Cornell's leadership in sustainability efforts and the importance of federal funding to help students offset tuition costs were among the issues raised during a visit to campus by U.S. Rep. Maurice Hinchey (D-22nd District), March 21.
Before touring Cornell's newest facilities and meeting with campus and community leaders, Hinchey opened his visit with a press conference focusing on proposed cuts to federal Pell Grants -- a move he opposes.
He expressed support for the 2,200 low-income Cornell students who currently benefit from Pell Grants, which are federal tuition aid grants of up to $5,500 per student per year. A Republican-sponsored bill would reduce the maximum Pell award by $845, among other reductions.
"Education is the best investment we can make as a society, and I'm going to fight against these cuts," Hinchey said.
Hinchey also praised Cornell's "insightful, effective" use of the nearly $114.62 million in American Recovery and Reinvestment Act funds the Ithaca campus has received so far, and the nearly 160 full-time jobs created as a result.
Afterward, Hinchey toured the Combined Heat and Power Plant and met with Bert Bland, senior director of energy and sustainability, and Lanny Joyce, director of energy management, among others, to discuss local sustainability issues.
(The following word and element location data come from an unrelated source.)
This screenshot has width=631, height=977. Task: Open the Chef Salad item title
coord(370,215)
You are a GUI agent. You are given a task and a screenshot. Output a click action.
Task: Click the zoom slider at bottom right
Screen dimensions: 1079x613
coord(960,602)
These included town-gown relations, economic development, energy conservation, green jobs, locally grown food at Cornell Dining and solar thermal systems on campus.
The visit concluded with a meeting at the new Physical Sciences Building with leaders of the Energy Materials Center and the Atkinson Center for a Sustainable Future to discuss energy materials research and collaborations at Cornell.